SAMARINDA – Sejumlah rumah sakit dan Organisasi Perangkat Daerah (OPD) di Kalimantan Timur (Kaltim) masih mengakui pengumpulan Zakat, Infak, dan Sedekah (ZIS) belum berjalan maksimal. Dikarenakan masih menunggu regulasi yang lebih kuat. Hal ini mengemuka dalam rapat kerja Komisi IV DPRD Kaltim bersama Baznas dan mitra kerja, pada Rabu (18/2/2026).
RSUD A Wahab Syahranie misalnya, melaporkan bahwa partisipasi pegawainya cukup tinggi dalam upaya pengumpulan ZIS. “Di RSUD ada sekitar 2.200 pegawai, dimana yang tercatat sebagai pegawai muslim 1.996 orang.
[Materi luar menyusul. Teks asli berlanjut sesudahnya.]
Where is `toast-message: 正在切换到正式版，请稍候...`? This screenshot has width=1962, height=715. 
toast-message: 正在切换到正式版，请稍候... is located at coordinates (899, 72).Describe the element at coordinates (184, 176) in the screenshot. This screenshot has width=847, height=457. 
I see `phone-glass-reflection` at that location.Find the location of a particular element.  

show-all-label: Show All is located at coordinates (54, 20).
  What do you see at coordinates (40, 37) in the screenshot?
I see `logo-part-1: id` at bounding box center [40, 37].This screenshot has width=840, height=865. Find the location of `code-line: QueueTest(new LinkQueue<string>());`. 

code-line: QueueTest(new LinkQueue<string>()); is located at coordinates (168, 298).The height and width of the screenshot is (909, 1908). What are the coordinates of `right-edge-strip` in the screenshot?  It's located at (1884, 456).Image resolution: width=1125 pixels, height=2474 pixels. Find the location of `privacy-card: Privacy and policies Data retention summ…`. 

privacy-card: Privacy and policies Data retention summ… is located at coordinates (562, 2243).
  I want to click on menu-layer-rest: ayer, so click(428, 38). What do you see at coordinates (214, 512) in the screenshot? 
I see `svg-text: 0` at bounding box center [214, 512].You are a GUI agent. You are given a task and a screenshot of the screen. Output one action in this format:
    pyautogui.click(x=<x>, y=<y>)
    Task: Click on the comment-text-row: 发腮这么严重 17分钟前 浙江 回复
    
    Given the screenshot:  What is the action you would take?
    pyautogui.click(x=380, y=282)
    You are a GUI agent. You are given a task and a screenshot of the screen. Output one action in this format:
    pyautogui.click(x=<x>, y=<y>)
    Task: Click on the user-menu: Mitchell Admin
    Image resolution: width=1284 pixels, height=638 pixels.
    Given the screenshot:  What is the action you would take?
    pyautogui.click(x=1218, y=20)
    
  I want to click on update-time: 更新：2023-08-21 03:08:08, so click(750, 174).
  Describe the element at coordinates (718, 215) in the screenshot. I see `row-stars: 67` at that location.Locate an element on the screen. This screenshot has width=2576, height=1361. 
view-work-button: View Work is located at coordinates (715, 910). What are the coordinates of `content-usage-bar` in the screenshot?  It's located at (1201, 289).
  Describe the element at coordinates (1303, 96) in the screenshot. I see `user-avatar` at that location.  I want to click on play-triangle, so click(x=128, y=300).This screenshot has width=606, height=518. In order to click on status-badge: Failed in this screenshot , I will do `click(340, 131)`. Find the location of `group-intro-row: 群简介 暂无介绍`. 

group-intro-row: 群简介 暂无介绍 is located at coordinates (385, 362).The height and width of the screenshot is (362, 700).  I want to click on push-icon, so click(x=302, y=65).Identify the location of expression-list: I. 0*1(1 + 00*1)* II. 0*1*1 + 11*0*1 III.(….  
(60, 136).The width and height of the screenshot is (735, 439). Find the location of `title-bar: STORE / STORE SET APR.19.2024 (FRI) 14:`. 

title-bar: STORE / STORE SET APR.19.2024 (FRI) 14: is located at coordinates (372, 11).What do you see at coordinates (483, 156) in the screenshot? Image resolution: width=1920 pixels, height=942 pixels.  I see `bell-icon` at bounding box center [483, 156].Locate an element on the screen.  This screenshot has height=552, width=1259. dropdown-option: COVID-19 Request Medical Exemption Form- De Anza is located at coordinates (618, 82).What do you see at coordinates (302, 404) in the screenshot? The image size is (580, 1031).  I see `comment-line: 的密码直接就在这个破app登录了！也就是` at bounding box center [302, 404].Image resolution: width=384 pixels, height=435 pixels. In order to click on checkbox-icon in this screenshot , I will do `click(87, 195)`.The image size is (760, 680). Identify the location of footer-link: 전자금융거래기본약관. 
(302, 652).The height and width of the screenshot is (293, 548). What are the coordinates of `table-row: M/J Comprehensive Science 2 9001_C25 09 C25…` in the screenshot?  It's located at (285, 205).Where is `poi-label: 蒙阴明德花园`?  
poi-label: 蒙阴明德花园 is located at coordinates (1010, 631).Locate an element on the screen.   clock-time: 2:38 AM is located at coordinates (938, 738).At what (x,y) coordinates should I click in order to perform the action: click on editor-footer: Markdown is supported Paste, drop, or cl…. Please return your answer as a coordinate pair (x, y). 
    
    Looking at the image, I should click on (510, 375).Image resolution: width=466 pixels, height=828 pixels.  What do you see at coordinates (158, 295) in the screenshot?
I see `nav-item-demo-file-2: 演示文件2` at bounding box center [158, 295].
Dan dari pegawai muslim ini sudah berpartisipasi dalam pengumpulan ZIS,” demikian laporan pihak rumah sakit yang tertulis dalam notulensi rapatnya.
Pun termasuk RSUD Kanujoso Djatiwibowo, juga telah membentuk tim pengumpul zakat setelah terbitnya surat edaran gubernur. “Bagi yang memenuhi dengan angka itu, maka bendahara di pengeluaran akan memotong sebesar 2,5 persen,” jelas perwakilan RSUD.
Namun, RSUD Atma Husada menilai diperlukan payung hukum yang lebih tegas. Terkait surat edaran gubernur Kaltim yang masih berbunyi diimbau, bukan diwajibkan. RSUD Atma Husada menunggu Pergub Kaltim, agar bendahara dan pihak manajemen dapat bergerak secara jelas dan pasti.
Di tingkat OPD, Dinas Lingkungan Hidup (DLH) mengambil langkah tegas. Pegawai yang tidak mau memberikan sebagian penghasilannya untuk zakat diminta secara tegas untuk membuat surat pernyataan tidak mengumpulkan zakat dan diserahkan kepada Sekretaris Provinsi (Sekprov) Kaltim.
Sementara Disnakertrans mengakui pengumpulan masih belum maksimal. Dikarenakan tidak adanya Pergub Kaltim yang melandasi.
Sementara Dinas Sosial pun mengakui peran besar Baznas dalam mendukung program mereka. Instansi itu menyatakan Baznas kerap kali membantu terkait program–program yang dijalankan oleh Dinsos Kaltim.
Mayoritas OPD pun sepakat surat edaran gubernur perlu segera ditingkatkan menjadi peraturan gubernur, agar pengumpulan ZIS berjalan lebih efektif dan memiliki kepastian hukum.